───── Exercise materials ─────

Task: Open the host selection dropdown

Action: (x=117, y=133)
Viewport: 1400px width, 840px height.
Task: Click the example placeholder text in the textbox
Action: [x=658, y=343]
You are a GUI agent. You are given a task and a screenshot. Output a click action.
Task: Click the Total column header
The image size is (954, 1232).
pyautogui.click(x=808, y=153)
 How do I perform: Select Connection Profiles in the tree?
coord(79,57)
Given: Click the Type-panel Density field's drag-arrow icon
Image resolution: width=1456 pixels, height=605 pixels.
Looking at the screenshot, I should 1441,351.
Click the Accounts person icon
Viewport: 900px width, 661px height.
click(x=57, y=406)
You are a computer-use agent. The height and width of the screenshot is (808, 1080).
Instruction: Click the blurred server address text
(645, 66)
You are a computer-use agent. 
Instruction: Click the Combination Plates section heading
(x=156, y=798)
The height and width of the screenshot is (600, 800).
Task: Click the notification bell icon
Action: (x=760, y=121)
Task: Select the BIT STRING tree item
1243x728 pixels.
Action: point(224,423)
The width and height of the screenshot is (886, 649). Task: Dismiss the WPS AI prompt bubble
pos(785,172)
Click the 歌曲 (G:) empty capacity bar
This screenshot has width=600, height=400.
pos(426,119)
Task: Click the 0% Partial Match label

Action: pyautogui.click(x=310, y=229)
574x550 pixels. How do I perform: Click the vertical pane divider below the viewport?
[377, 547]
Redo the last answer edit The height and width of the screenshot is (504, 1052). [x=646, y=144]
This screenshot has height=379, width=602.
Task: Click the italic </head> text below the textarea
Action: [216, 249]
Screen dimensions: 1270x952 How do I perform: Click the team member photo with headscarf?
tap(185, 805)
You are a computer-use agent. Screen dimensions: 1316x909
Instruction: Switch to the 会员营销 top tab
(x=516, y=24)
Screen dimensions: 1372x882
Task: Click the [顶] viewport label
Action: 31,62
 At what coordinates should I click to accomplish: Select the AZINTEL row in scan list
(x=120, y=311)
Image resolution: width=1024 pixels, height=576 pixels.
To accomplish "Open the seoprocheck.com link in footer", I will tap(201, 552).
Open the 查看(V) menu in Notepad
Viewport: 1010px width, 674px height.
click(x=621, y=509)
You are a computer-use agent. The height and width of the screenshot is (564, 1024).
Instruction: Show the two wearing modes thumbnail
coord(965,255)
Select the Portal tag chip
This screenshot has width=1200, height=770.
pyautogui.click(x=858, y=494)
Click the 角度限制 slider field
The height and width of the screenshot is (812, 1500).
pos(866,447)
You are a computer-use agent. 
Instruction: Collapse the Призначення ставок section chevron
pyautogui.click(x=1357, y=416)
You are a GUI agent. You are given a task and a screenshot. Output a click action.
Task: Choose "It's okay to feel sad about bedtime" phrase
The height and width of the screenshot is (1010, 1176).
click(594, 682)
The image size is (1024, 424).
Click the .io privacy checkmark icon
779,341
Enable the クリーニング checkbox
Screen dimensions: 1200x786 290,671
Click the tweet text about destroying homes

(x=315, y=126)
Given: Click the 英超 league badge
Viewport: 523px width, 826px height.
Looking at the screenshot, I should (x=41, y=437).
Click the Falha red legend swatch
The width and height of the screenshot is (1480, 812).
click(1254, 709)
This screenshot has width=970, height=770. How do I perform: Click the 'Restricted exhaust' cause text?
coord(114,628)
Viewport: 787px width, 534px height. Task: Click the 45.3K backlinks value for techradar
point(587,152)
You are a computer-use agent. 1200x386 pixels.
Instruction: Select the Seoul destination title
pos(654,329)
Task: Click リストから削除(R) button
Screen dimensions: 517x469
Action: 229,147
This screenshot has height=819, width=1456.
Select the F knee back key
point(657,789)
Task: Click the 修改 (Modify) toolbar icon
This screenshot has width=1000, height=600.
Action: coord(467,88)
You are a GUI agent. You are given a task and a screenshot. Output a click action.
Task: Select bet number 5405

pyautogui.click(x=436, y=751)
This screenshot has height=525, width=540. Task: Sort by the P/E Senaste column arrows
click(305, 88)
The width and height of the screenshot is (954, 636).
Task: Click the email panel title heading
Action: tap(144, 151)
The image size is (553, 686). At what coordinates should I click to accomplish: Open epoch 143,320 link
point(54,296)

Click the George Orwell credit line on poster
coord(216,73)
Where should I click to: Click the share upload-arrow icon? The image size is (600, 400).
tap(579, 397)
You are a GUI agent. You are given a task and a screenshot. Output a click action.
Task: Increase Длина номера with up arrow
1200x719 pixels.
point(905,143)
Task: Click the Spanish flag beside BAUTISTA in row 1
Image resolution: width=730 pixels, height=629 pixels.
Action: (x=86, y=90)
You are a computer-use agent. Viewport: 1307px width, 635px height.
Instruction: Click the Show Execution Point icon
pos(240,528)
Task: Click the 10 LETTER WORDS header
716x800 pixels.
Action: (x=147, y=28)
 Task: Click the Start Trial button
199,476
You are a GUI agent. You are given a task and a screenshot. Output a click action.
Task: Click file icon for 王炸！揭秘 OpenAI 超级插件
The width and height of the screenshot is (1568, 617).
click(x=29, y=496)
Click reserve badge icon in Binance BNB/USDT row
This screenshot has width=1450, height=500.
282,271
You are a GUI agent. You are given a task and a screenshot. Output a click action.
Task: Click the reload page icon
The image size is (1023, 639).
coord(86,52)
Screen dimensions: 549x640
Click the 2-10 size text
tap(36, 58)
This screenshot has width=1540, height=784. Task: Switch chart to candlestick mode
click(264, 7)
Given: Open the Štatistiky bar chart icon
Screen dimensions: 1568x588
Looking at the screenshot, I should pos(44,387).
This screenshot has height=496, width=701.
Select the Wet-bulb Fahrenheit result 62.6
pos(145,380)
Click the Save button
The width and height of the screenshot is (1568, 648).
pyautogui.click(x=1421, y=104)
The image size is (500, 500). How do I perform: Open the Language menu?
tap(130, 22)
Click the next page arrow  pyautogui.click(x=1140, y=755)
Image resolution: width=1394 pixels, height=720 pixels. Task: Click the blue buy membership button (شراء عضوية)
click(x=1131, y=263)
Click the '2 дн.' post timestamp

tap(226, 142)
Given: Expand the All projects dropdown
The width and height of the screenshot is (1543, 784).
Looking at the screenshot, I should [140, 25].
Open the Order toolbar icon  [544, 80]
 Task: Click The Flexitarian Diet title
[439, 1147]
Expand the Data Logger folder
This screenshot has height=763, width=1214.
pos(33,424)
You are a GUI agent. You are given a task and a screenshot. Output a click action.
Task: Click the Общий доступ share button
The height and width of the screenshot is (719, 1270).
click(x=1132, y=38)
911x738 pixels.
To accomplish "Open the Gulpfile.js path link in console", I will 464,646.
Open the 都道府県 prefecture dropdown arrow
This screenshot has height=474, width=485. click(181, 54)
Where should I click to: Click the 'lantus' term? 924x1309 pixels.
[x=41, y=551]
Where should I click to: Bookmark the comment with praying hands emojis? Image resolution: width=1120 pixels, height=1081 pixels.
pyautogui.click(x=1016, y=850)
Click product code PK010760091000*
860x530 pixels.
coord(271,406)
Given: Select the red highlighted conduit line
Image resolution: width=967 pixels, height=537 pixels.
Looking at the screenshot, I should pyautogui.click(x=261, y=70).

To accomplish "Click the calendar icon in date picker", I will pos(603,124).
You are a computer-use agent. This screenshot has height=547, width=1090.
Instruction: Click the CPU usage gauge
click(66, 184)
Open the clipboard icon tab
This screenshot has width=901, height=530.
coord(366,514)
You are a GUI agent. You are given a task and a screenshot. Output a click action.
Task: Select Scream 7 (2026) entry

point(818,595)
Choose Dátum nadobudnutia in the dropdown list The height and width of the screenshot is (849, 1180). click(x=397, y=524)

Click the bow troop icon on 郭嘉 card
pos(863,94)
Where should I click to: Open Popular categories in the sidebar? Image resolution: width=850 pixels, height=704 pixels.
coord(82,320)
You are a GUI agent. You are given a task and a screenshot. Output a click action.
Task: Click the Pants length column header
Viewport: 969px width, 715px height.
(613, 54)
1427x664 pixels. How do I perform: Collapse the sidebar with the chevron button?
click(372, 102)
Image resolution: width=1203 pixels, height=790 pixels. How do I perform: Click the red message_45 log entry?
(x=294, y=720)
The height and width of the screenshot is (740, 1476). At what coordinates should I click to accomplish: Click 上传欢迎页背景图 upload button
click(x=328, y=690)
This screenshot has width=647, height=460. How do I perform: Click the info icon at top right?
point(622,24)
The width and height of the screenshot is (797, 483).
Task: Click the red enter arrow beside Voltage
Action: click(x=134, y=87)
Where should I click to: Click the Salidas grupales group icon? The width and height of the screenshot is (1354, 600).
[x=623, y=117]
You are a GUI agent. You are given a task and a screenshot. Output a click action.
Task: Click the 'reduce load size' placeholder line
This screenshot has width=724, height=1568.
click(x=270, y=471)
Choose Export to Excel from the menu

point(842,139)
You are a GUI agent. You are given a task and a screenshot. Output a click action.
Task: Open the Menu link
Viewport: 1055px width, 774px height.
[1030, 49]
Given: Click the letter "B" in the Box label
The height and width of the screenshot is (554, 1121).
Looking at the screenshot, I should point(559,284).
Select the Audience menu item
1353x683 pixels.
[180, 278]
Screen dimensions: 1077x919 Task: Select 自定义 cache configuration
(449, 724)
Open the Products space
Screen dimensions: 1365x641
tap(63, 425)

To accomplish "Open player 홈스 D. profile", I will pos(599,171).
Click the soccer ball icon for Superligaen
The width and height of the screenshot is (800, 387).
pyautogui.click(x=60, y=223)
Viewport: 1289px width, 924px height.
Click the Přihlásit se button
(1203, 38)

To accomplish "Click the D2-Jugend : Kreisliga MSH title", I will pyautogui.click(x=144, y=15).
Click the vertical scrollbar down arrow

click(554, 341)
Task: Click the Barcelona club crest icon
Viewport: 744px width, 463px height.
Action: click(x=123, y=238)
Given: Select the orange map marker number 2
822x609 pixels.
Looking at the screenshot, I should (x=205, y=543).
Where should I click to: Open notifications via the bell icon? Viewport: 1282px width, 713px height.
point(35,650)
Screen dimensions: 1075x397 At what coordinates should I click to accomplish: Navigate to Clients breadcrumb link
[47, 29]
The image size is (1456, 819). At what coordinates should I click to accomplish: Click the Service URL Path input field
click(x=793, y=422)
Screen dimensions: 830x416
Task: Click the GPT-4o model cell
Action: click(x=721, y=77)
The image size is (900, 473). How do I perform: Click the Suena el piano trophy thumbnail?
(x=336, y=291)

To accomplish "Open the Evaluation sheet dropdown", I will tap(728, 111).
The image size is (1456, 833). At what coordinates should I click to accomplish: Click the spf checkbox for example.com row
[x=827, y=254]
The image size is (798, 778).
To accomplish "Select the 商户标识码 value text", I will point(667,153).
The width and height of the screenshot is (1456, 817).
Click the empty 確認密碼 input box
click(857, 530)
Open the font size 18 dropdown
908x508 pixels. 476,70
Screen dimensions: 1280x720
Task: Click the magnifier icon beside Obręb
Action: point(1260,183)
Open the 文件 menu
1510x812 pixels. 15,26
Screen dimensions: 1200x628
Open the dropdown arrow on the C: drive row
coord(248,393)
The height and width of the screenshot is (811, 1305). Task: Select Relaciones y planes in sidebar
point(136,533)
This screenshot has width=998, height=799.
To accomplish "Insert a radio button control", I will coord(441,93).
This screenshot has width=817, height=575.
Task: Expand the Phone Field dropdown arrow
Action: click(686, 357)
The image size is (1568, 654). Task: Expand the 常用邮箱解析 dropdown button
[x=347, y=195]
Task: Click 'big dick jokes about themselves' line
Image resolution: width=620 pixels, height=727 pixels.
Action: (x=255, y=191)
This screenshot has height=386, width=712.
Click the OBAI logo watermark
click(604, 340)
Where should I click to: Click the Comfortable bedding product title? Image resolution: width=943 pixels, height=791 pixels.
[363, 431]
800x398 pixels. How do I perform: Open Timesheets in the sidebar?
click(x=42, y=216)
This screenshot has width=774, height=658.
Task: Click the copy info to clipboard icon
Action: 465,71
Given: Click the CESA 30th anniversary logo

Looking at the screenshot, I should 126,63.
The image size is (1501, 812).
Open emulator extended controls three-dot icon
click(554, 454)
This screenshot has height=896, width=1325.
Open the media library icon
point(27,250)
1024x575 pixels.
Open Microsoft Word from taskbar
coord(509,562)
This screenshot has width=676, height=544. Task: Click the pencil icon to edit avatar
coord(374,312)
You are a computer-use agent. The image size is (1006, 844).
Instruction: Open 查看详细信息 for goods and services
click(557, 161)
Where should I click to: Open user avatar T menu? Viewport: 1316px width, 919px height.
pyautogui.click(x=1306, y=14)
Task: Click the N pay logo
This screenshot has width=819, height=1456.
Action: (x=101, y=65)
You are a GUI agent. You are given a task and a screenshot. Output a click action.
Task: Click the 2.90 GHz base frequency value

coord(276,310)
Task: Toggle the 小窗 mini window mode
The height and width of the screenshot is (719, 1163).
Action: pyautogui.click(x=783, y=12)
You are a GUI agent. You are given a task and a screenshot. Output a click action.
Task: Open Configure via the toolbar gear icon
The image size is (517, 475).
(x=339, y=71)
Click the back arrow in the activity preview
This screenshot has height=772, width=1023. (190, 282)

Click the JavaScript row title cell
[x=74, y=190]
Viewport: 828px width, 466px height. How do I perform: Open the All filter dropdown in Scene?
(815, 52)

─────

Work to be completed - Exactly one number is wanted in reply: the count of lines above that hold the string "toolbar".

Result for this exercise - 3